Tasks:
A) For each statement about the durable goods article, say whether it agrees with the text by answering yes or no and quoting the deciding words exactly. (i) The Census Bureau reported that December new orders for manufactured durable goods fell 2.5 percent. (ii) Econintersect concludes that durable goods sales grew in December 2010. (iii) Nondefense aircraft and parts decreased $5.0 billion.
B) Extract the part of the durable goods article starting at "However, there was" and ending at "decreased $5.0 billion.".

Source passage:
════════════════

Durable Goods Data Points to Flat Economy

It should come as little surprise that durable goods data is inconsistent with economic expansion.   Econintersect further disagrees with the US Census Bureau whose analysis concludes that durable goods sales were down in December 2010 – and believes sales were flat.

However, there was a massive decline in airplane new orders which, if ignored, would lead Econintersect to the conclusion that otherwise durable goods grew.

According to US Census:

New Orders: New orders for manufactured durable goods in December decreased $5.0 billion or 2.5 percent to $191.0 billion, the U.S. Census Bureau announced today. This decrease, down four of the last five months, followed a 0.1 percent November decrease. Excludingtransportation, new orders increased 0.5 percent.  Excluding defense, new orders decreased 2.5 percent.  Transportation equipment, also down four of the last five months, had the largest decrease, $5.8 billion or 12.8 percent to $39.2 billion. This was due to nondefense aircraft and parts, which decreased $5.0 billion.

════════════════

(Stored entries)
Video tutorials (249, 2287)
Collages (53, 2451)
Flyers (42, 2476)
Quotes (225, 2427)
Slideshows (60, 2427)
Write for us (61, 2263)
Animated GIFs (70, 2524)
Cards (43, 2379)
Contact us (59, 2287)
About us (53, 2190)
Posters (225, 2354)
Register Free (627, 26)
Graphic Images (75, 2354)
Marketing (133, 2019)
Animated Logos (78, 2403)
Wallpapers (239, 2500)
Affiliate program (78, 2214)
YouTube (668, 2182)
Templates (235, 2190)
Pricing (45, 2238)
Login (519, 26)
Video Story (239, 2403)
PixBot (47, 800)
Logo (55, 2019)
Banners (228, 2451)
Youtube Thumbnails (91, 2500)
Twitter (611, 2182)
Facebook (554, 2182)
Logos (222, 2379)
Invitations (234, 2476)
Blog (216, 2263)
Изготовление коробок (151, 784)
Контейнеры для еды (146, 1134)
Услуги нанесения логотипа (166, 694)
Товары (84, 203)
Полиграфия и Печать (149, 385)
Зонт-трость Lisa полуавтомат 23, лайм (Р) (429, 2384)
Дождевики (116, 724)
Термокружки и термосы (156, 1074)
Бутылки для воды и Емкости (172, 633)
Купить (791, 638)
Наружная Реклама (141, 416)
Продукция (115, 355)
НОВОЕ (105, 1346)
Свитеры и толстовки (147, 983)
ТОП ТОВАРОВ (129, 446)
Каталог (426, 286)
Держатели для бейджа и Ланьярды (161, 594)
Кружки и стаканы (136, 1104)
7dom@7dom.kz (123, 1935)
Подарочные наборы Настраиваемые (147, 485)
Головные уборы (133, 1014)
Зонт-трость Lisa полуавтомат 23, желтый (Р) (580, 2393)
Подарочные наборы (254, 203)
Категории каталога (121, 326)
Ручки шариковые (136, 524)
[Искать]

════════════════

Responses for each task:
A)
(i) Yes: "New orders for manufactured durable goods in December decreased $5.0 billion or 2.5 percent to $191.0 billion"
(ii) No: "believes sales were flat"
(iii) Yes: "This was due to nondefense aircraft and parts, which decreased $5.0 billion."

B)
However, there was a massive decline in airplane new orders which, if ignored, would lead Econintersect to the conclusion that otherwise durable goods grew.

According to US Census:

New Orders: New orders for manufactured durable goods in December decreased $5.0 billion or 2.5 percent to $191.0 billion, the U.S. Census Bureau announced today. This decrease, down four of the last five months, followed a 0.1 percent November decrease. Excludingtransportation, new orders increased 0.5 percent.  Excluding defense, new orders decreased 2.5 percent.  Transportation equipment, also down four of the last five months, had the largest decrease, $5.8 billion or 12.8 percent to $39.2 billion. This was due to nondefense aircraft and parts, which decreased $5.0 billion.